A trip to Britain to play fabled courses like St. Andrews and Muirfield is on the bucket list of most serious American golfers. However, creating a memorable golf trip to England and Scotland requires a little more than just making plane and course reservations. To truly get the most out of your British golf vacation, it’s wise to do your homework and be prepared for the similarities AND the differences between American and British courses.
A British golf vacation can be a trip of a lifetime. Make sure that you get the most enjoyment possible out of your golfing vacation by familiarizing yourself with the way golf is played in Britain before you go, bringing the right clothes, having your golf clubs shipped directly to your hotel ahead of time, and being prepared to walk the course.
Know the differences between British and American golf rules
The rules and the strategies in golf are somewhat different in Britain than they are in the United States. For one thing, British courses aren’t the perfectly-manicured landscapes that you find in America. They are harsher, with high grass, rocks, quirky greens, and uneven spots that become part of the hazards and the strategy. The pace is also generally quicker. Although most golfers walk the course in Britain, they play more consistently and finish faster. Most British golfers consider carts to be an unnecessary distraction.
Respect the wind
Understanding the winds in Britain is another key factor in having a good round there. In general, you’ll want to keep your ball lower to the ground in Britain than you would back home since high winds can quickly change the trajectory of a high, lobbing tee shot. Lastly, golf is much more of a community sport in Britain than in the United States. Far from being the exclusive sport it is in the U.S., the everyday citizen is welcomed onto the majority of Britain’s most challenging and historic courses. Here, you’re just as likely to be playing behind the local shopkeeper as the head of the local bank.

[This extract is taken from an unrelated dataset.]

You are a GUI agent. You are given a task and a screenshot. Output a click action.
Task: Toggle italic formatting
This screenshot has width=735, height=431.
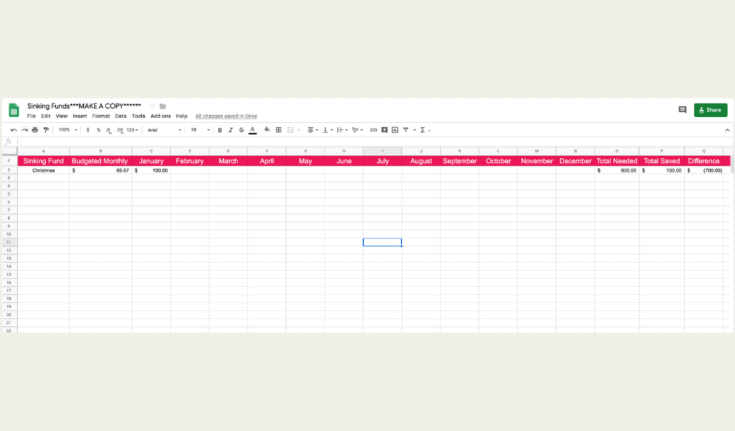(231, 130)
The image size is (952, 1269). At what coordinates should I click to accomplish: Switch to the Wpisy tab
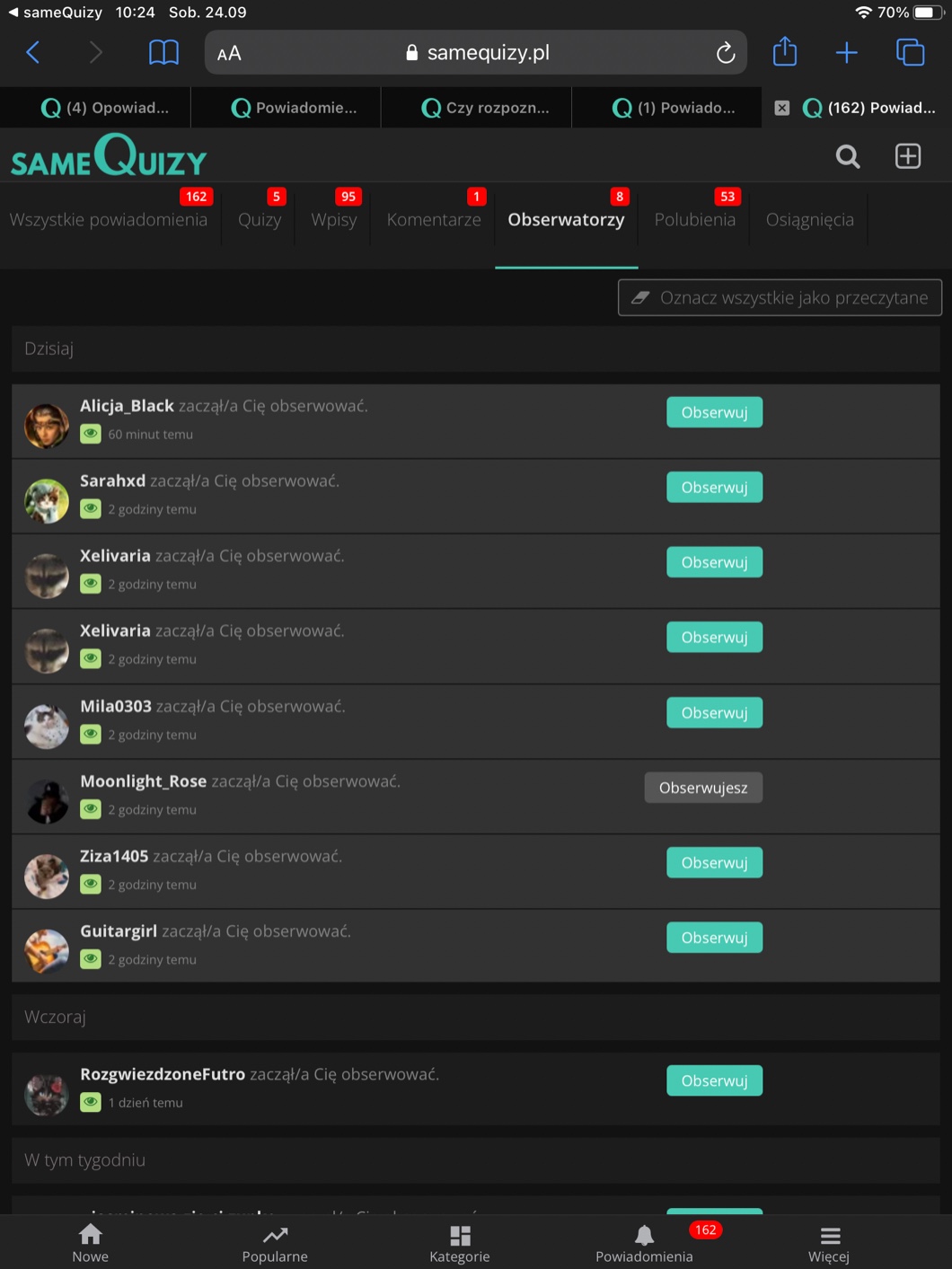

Be prepared for all kinds of weather
The British reputation for cloudy, rainy weather is well earned, and the temperature can change quickly. Most courses stay open in all but the most severe storms, so it’s important to bring a water-repellant jacket and a warm sweater with you, so you won’t have to exit the course in the middle of a round because you’re not dressed appropriately.
Ship your golf clubs ahead
Perhaps the surest way to ruin a golf vacation is for your clubs not to arrive on time. Sure, you can rent clubs, but not only is it expensive, renting is just not the same as playing with your own set of clubs. Plus, you have to get used to a different set at each course. You can avoid this scenario by having your golf clubs shipped directly to your hotel ahead of your arrival. This way you can be ready to hit the links the minute you arrive. Shipping golf clubs to Britain is affordable, convenient, and easy. Companies like Luggage Forward will even guarantee delivery on a specific day.
Don’t try and play every course
Trying to play every course in England and/or Scotland is a fool’s game. There are simply too many great courses to play in just one vacation. A better plan would be to pick one region and play just a few courses there. And, of course, if you only have time for one course, most golf enthusiasts and experts would advise you to make reservations for the Old Course at St. Andrews in Scotland. Not only is this one of the oldest golf courses in the world, but the Old Course at St. Andrews is one of the most challenging. St. Andrews is widely held to be the birthplace of golf, with play dating back to the early 1400s. This course has also hosted the Open Championship (also known as the British Open) 29 times.
Bring food and drink with you
Unlike most American golf courses, which have ample food and beverage facilities both on and off of the course, British courses usually have limited food facilities. Most courses only have food and beverage service away from the course, usually at the main clubhouse. If you’re the type of golfer who likes to nibble and drink while you play, you’ll need to bring your own supplies.
Don’t assume you’ll be able to get a cart on every course
Golf carts, called “buggies” in Britain, aren’t nearly as prevalent as they are in the United States. In fact, many courses don’t have them available at all. Golf is a walking game in Britain, so you either carry your clubs or hire a caddy. Caddies in Britain work independently from the course, so you’ll need to make arrangements in advance for someone to carry your clubs. You can’t just show up and expect to hire someone on the spot. Ask the course or your tour operator ahead of your arrival for a recommendation.
Ask about “all day play”
In Britain, many courses offer an “all day” rate that allows you to play the course a second time on the same day at a discount. Not only does this bring down the cost per round, but allows you a second chance at the course where you can apply what you learned during the first round.